Hacker Newsnew | past | comments | ask | show | jobs | submitlogin

Yeah thanks for your transparency but how do you go about fixing these problems? Like it's great to acknowledge them but the "Why NodeJS is dead" article was in the suggested sidebar for me yesterday


It's been frustratingly slow because our recs system is sprawling. Your main feed is populated differently than the read-more section you are referencing. Plus author behavior lags incentives. We actually had a clickbait about MILFs on a programming story the other day so it's worse than you are reporting.

Where we are today is 30% rolled out but not even announced to our authors. That'll happen in a week and is when I think author behavior will change.

That "X is dead" trope will disappear from your recs both because we'll have better things to show and because the new incentives make it not worth writing. An article like that is very sensitive to incentives because there is no authentic reason to have written it. Probably without Medium's payment, it never would have been occurred to the person.


You're almost certainly right, of course, and it's interesting how medium fell into the same cycle of amplifying junk. Netflix is another case study here of something where the incentives weren't as obvious as with advertising funded content but still fell into line.

But mainly I came here to note the irony of this frank, honest and useful discussion taking place under an "X is dead" headline of its own.


Hah.

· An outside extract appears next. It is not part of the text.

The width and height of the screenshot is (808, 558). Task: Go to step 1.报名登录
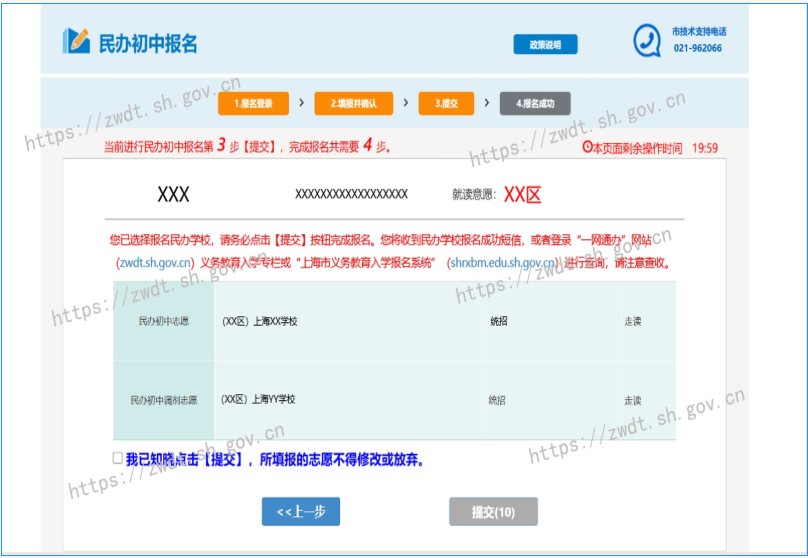tap(252, 103)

You are right.


Do you see a shift away from clickbait in the long term across the industry? Publishing, search, social media, etc. have been devastated by it (among other factors).

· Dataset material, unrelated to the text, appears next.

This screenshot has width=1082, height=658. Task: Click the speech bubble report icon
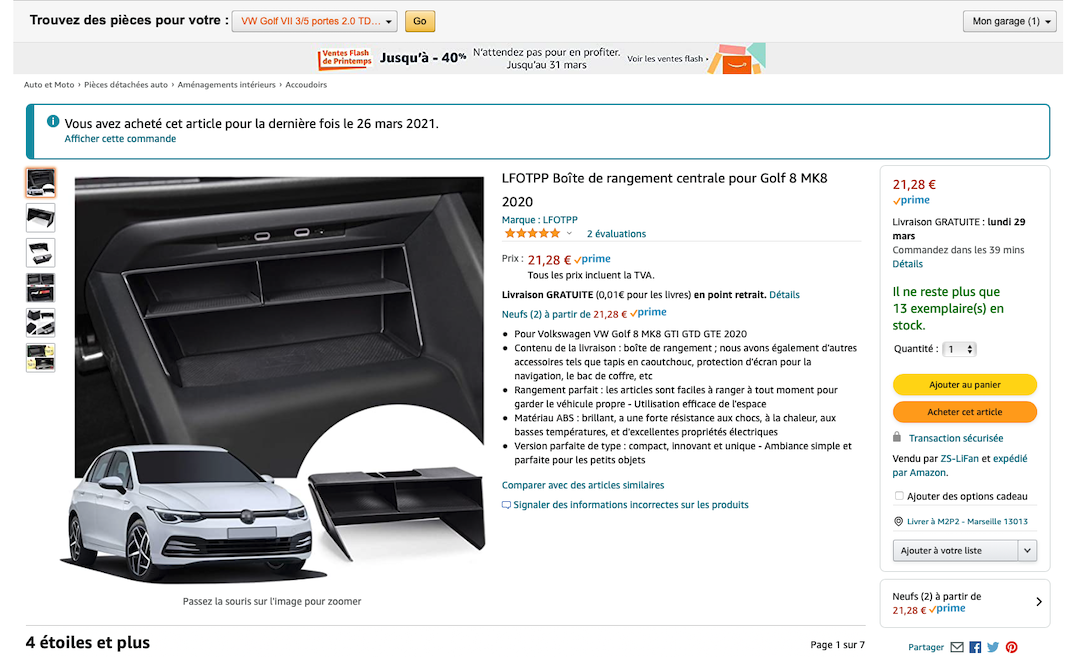click(x=506, y=505)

You have to kill it at the funding - if the ad dollars don’t flow to the baiters they won’t bait.

Which for many platforms is a quite difficult thing because that’s they’re revenue and they don’t have the manpower or time to review everything.


Cutting the supply of money will kill the clickbait content alright but it will also kill vast swathes of "content, full stop". Somebody has to pay for hosting no matter what, and if I'm entertaining an idea of writing a fantasy novel in my spare time, I really don't want to be the one to pay. Or rather, I wouldn't want at the time in my life when I entertained such an idea.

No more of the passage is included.